◆ PROBLEM TO WORK ON: The lines you should transcribe are those from the one containing "Where should I" to the end of the listing below, exactly, with pictures left out.

◆ EXERCISE DATA:
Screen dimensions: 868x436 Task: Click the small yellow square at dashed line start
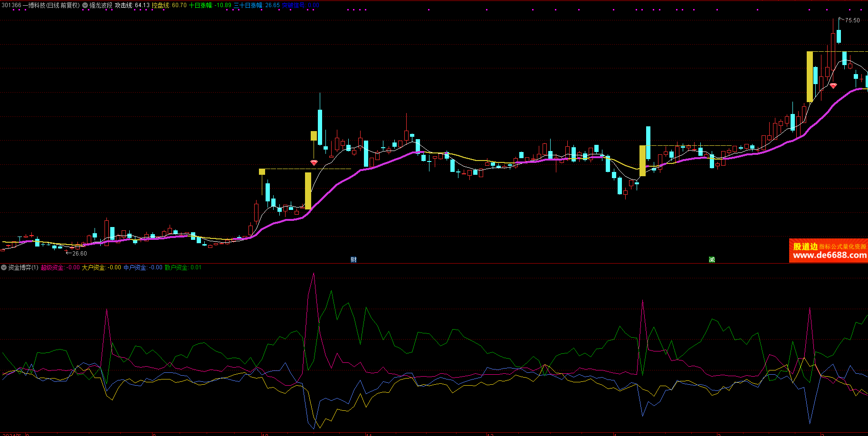(262, 171)
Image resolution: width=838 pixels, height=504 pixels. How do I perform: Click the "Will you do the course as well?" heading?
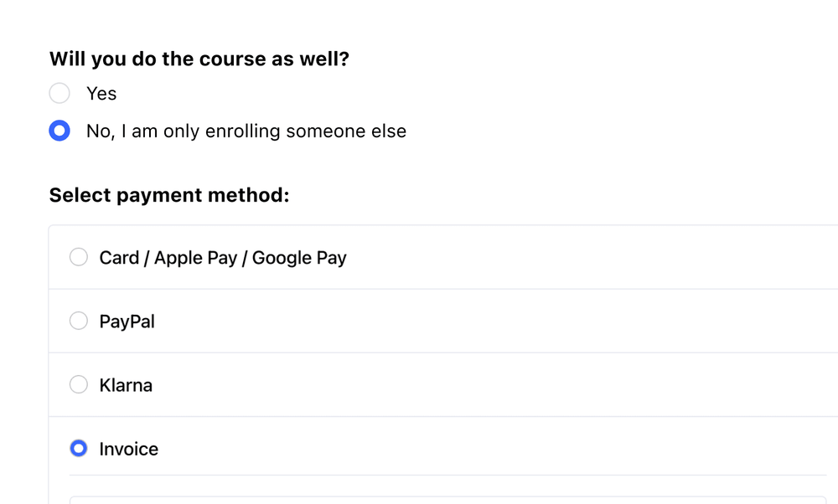199,59
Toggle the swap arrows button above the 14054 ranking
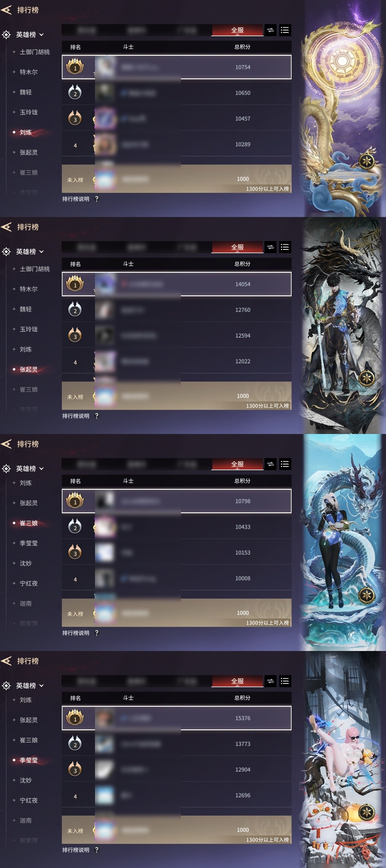Screen dimensions: 386x868 point(270,247)

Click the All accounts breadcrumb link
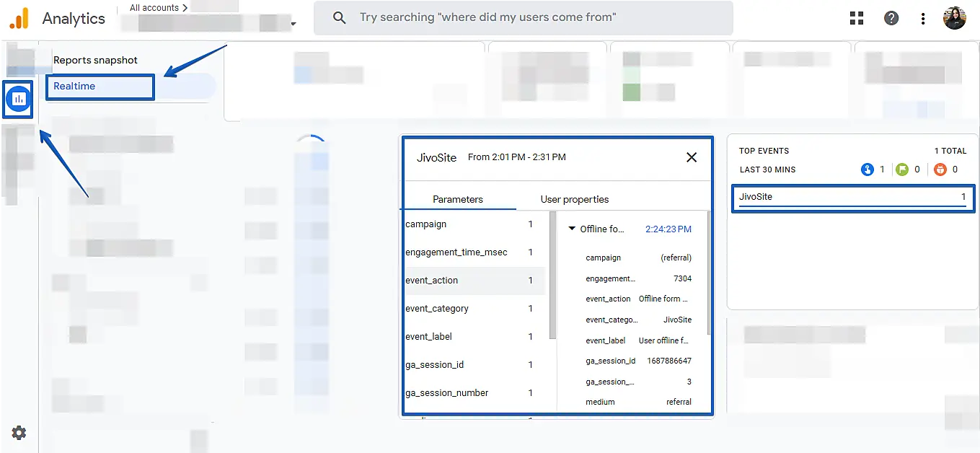tap(158, 8)
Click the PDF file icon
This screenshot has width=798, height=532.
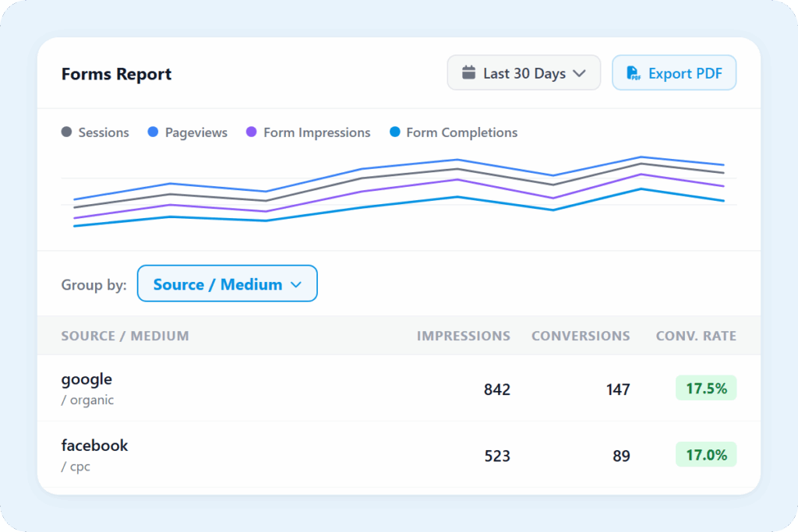coord(634,73)
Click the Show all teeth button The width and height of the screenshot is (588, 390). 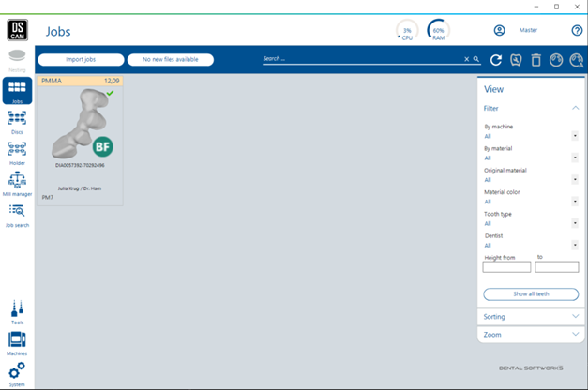(531, 294)
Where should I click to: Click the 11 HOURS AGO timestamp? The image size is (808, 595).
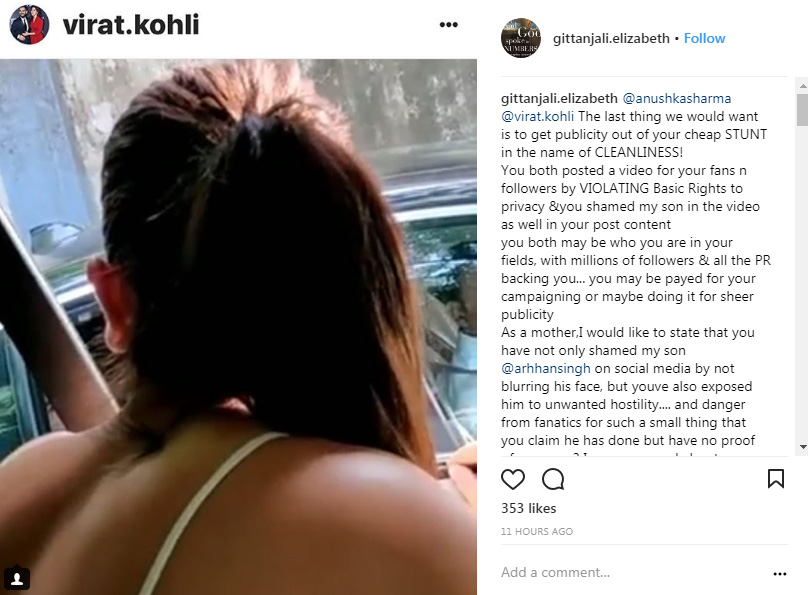(537, 532)
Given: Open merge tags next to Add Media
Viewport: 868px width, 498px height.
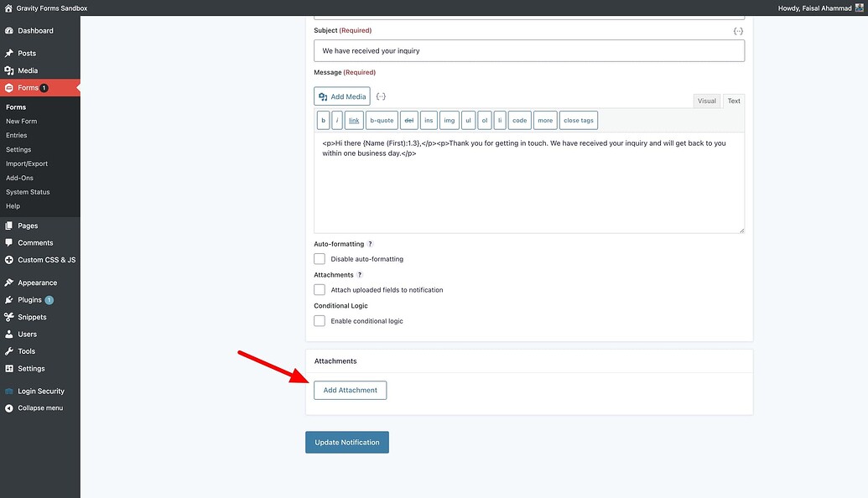Looking at the screenshot, I should [x=381, y=96].
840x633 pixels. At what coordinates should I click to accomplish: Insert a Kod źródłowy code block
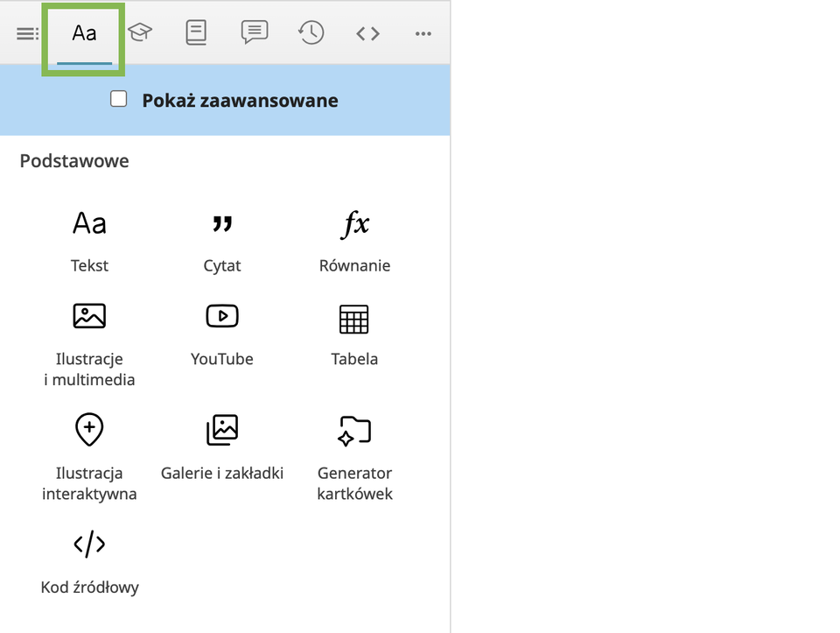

◆ EXERCISE SOLUTION:
Where should I click to: Click the 11 HOURS AGO timestamp? The image size is (808, 595).
(537, 532)
Given: Open merge tags next to Add Media
Viewport: 868px width, 498px height.
Looking at the screenshot, I should [x=381, y=96].
840x633 pixels. At what coordinates should I click to accomplish: Insert a Kod źródłowy code block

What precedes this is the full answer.